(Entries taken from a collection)
══════════════════════════════

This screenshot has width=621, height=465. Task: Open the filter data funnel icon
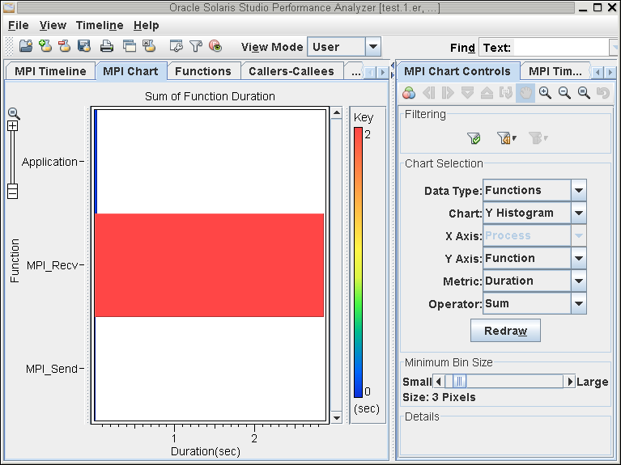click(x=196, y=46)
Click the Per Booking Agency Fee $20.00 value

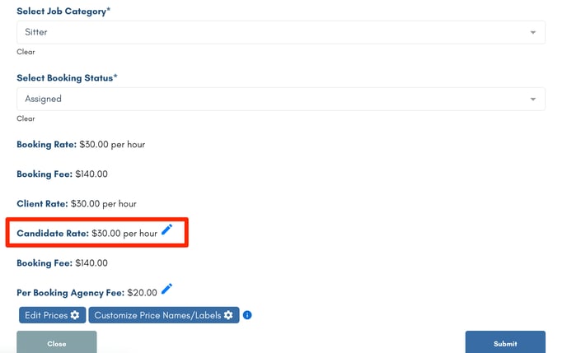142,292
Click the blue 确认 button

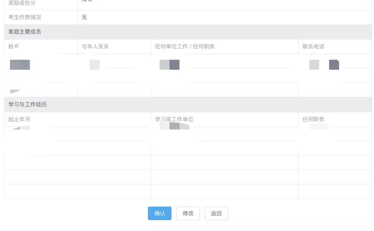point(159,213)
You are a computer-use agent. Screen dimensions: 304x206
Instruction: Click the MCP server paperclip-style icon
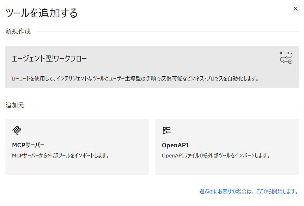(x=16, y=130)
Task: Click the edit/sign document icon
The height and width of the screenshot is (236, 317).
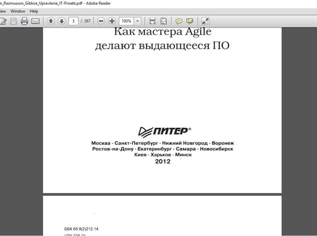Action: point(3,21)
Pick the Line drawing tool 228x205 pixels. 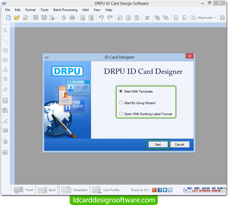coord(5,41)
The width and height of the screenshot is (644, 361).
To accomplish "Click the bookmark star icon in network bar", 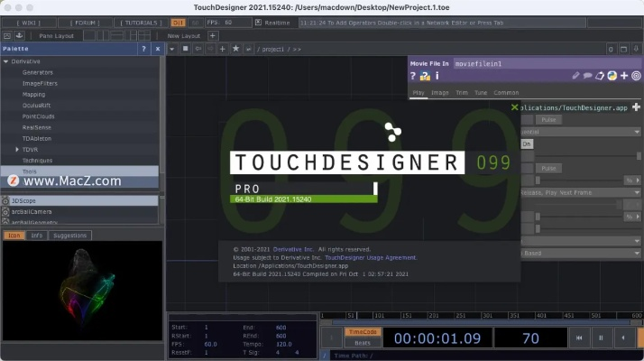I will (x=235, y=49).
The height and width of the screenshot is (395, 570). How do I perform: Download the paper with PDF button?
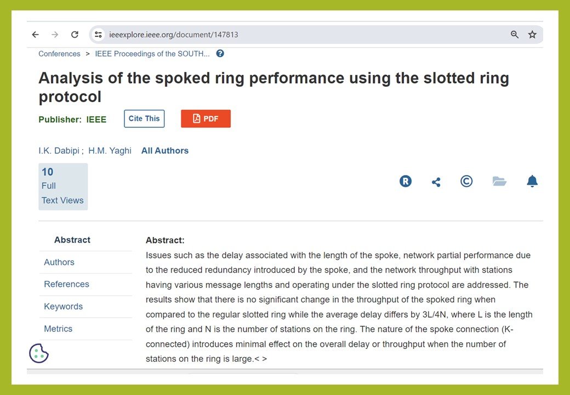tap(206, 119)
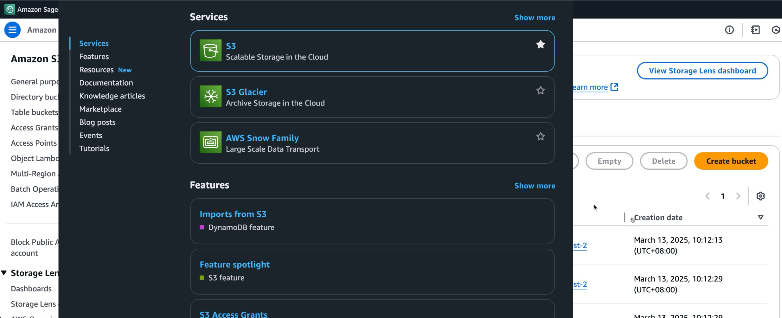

══════════════════════════════

Above are some records. Reproduce the lines from the one with "Click the Per Booking Agency Fee $20.00 value" down to the one with "Task: Click the edit/sign document icon", keeping both, and leave every picture out.

Click the Per Booking Agency Fee $20.00 value

142,292
Click the blue 确认 button

point(159,213)
You are a computer-use agent. Screen dimensions: 304x206
Instruction: Click the MCP server paperclip-style icon
(x=16, y=130)
Task: Click the edit/sign document icon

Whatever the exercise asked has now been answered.